From the material below, list every line containing "agent".

╭──

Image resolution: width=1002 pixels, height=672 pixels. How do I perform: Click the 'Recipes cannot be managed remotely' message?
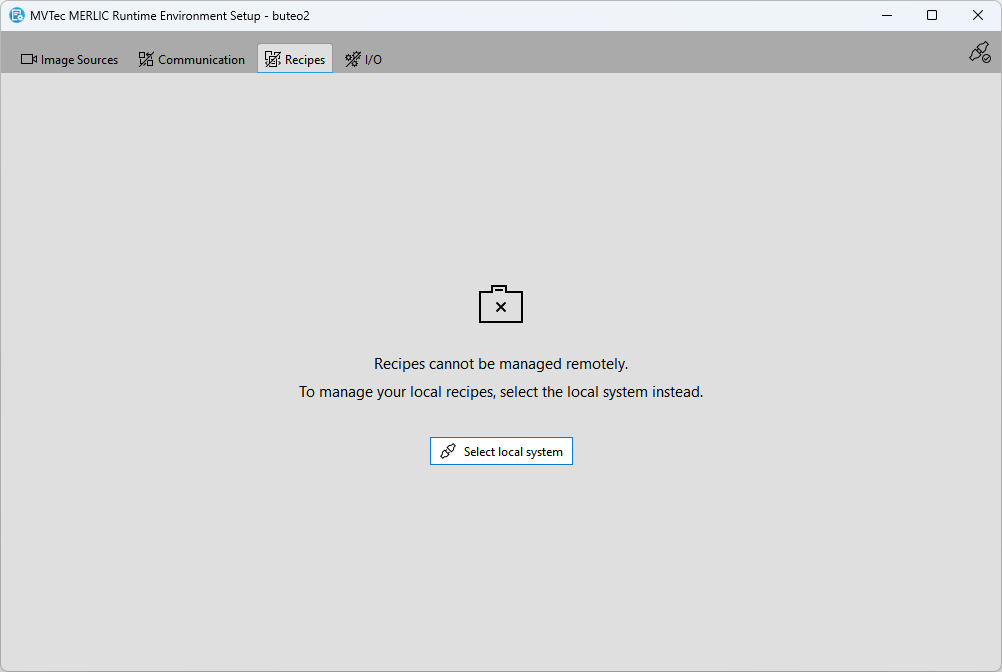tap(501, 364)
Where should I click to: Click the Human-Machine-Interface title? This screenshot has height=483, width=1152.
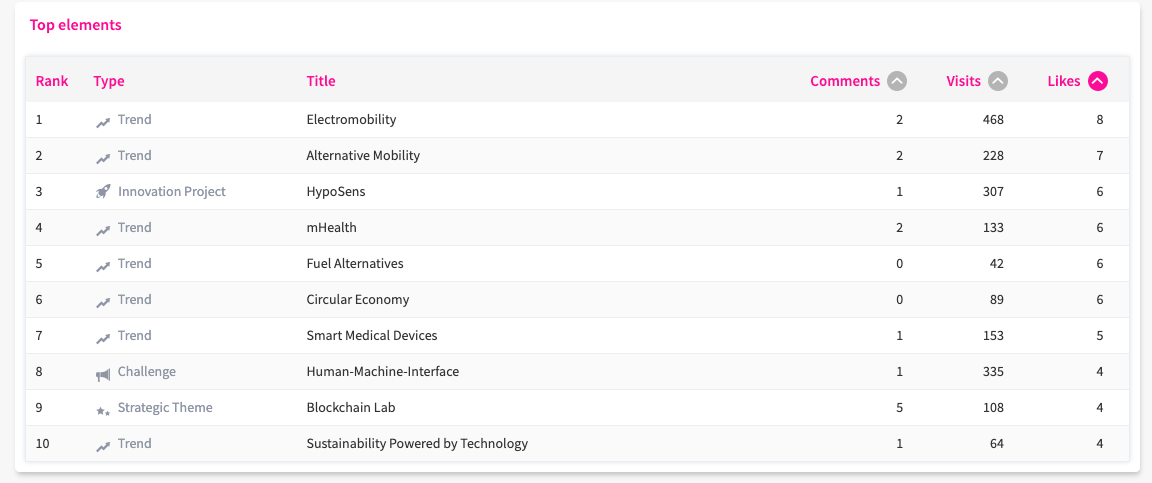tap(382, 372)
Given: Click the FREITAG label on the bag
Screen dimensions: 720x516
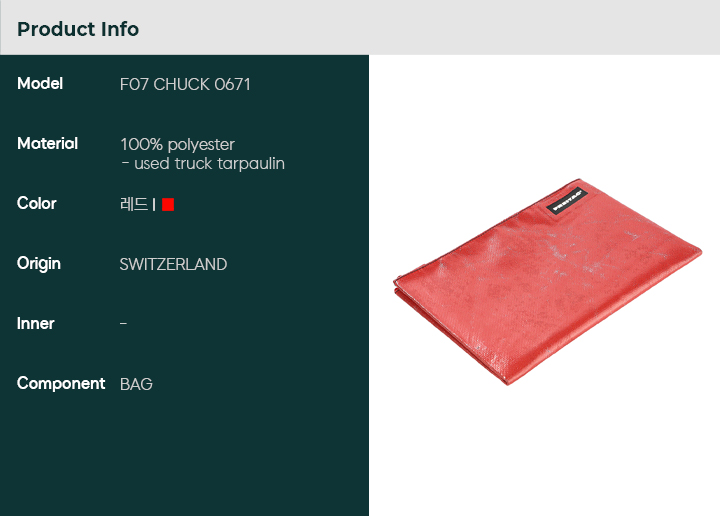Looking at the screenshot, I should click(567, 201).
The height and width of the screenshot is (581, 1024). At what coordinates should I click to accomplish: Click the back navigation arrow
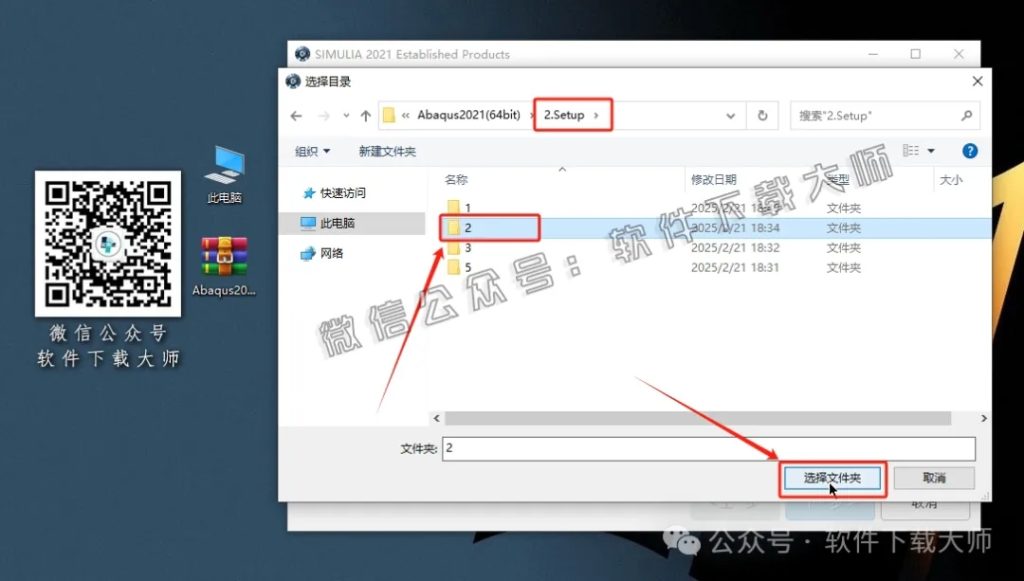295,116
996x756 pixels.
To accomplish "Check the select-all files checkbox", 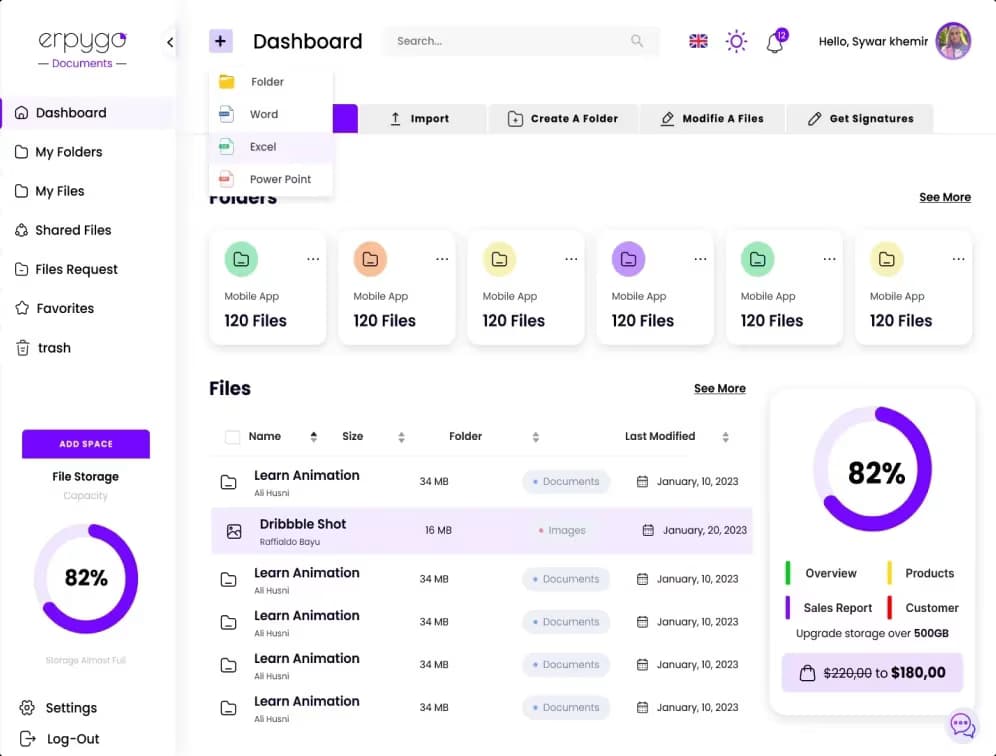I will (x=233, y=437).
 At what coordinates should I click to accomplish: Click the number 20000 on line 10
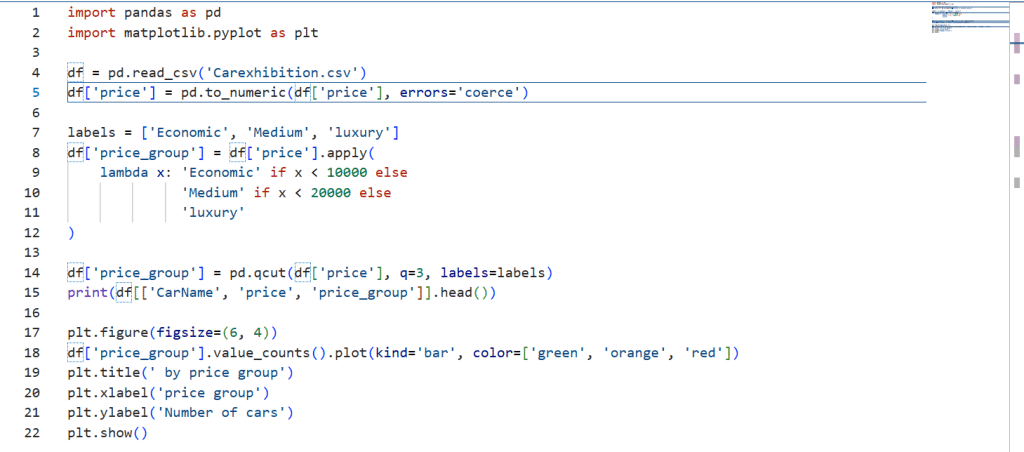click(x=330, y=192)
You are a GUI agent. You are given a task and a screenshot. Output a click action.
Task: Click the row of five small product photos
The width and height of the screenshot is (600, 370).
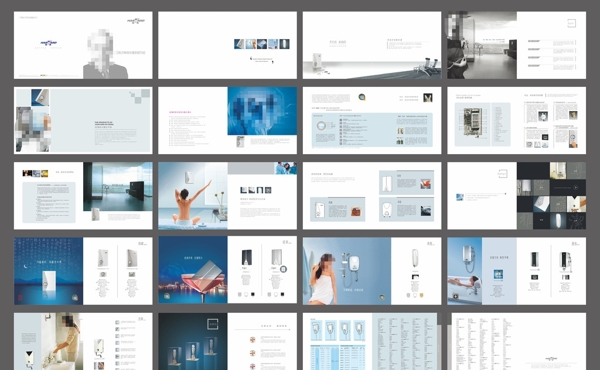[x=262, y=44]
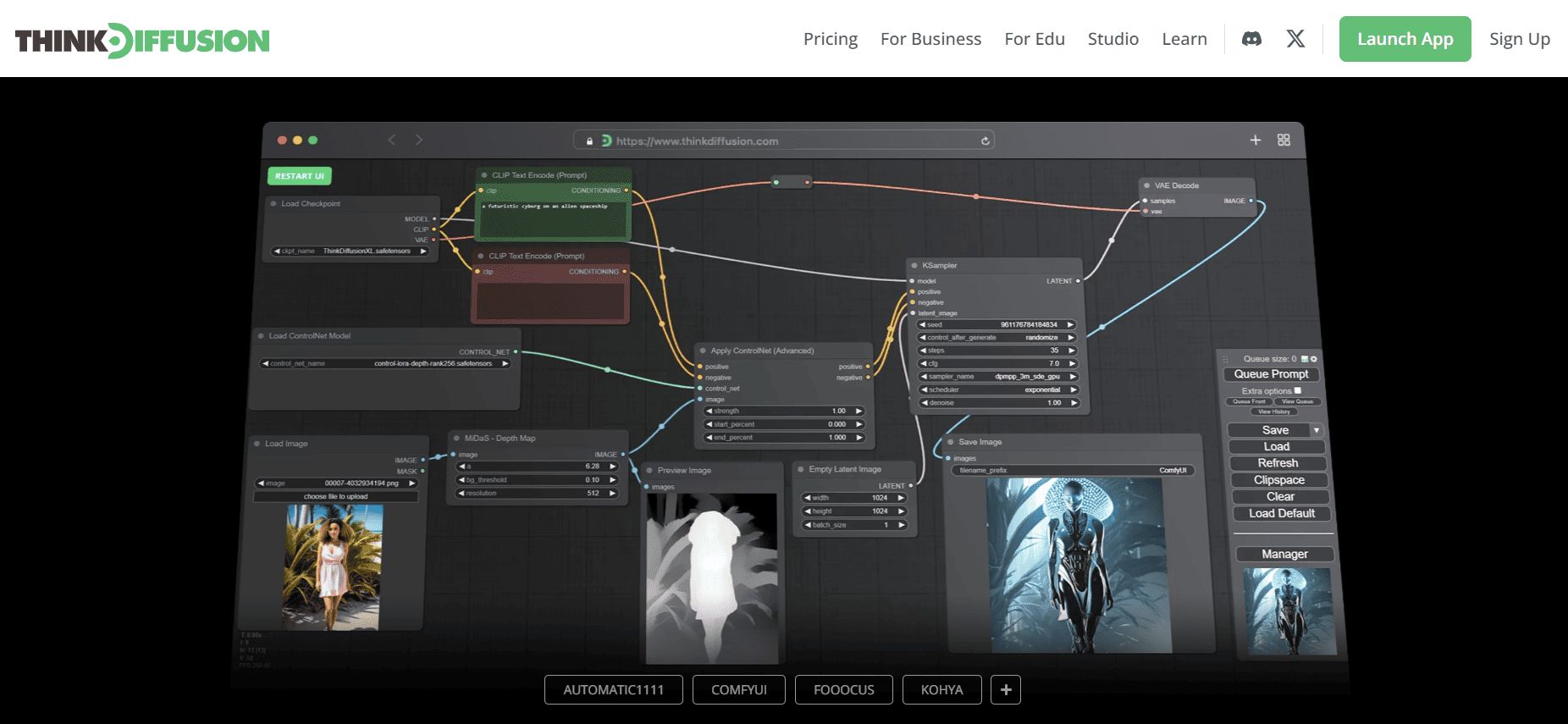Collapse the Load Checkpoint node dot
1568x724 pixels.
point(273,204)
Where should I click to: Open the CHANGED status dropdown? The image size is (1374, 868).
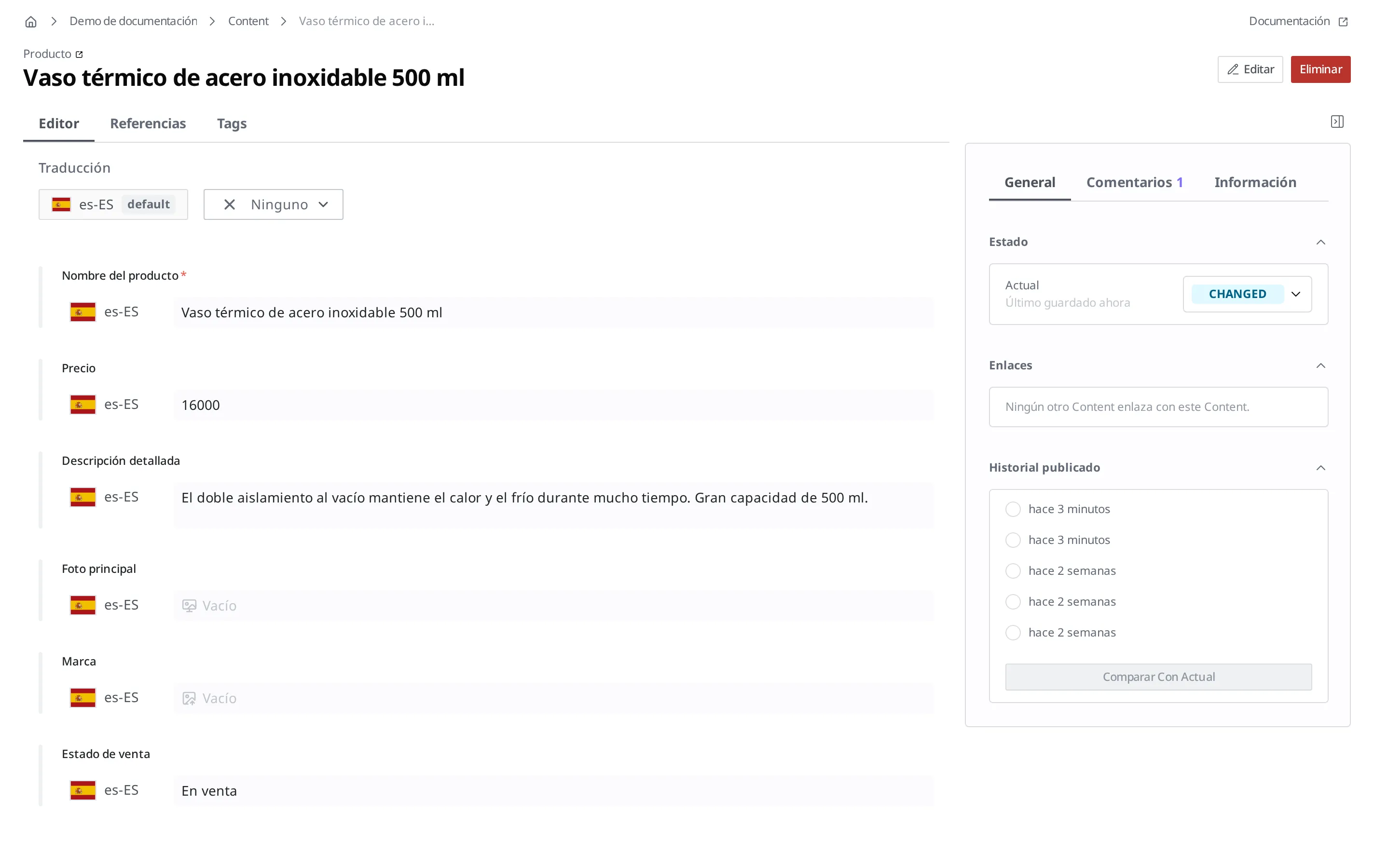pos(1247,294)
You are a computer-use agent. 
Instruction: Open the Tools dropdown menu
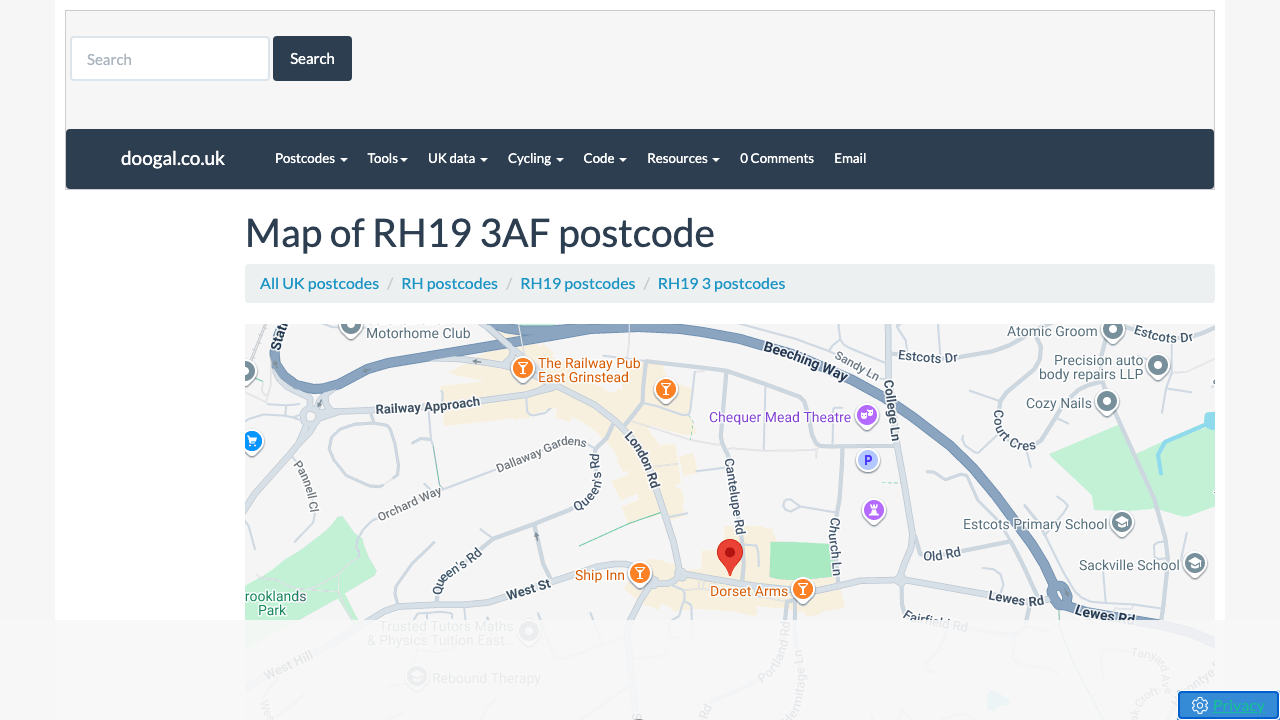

╰──

▶ TASK RESULT
You are a GUI agent. You are given a task and a screenshot. Output a click action.
You are a computer-use agent. 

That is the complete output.